Reproduce exactly the lines from the one containing "Instruction: Expand the" through the last line of the records below, both included. Leave out any pictures.

(Stored data entries)
━━━━━━━━
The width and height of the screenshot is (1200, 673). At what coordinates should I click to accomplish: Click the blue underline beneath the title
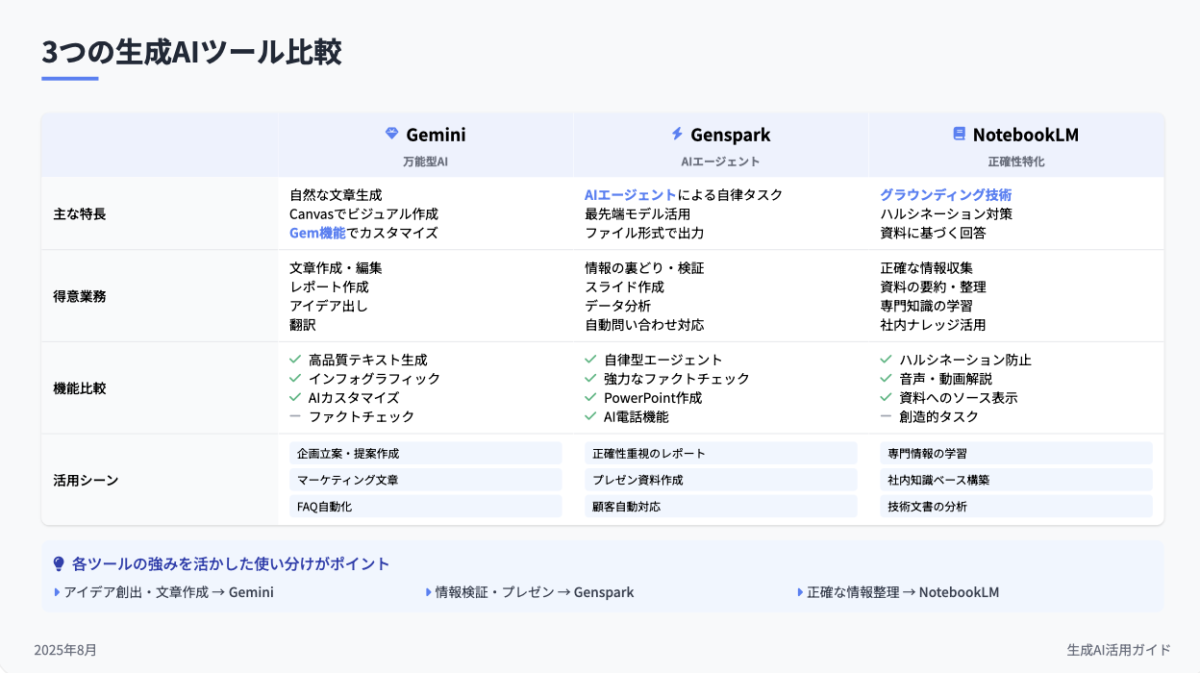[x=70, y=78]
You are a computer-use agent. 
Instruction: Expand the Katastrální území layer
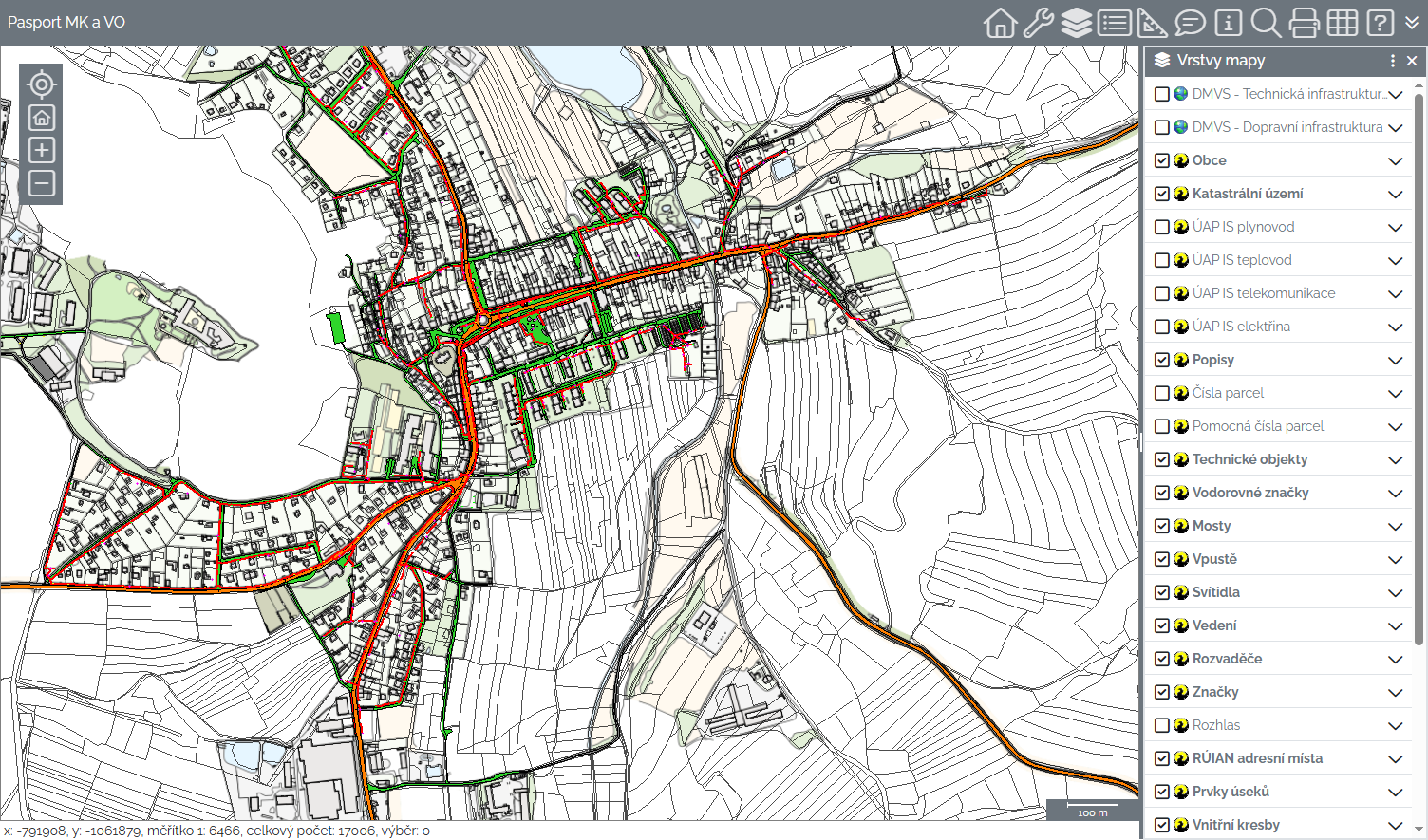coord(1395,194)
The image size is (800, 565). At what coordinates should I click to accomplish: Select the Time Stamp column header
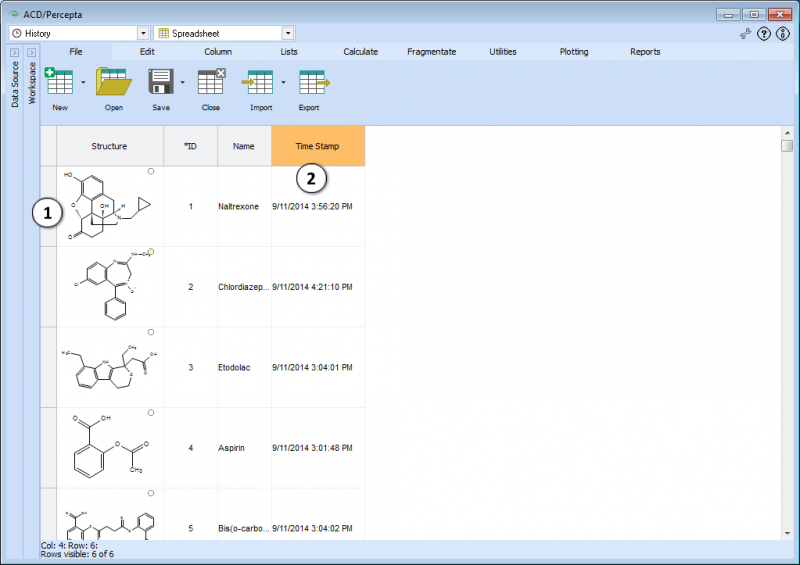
━━━━━━━━
### Your response:
Instruction: Expand the Katastrální území layer
coord(1395,194)
The image size is (800, 565). At what coordinates should I click to accomplish: Select the Time Stamp column header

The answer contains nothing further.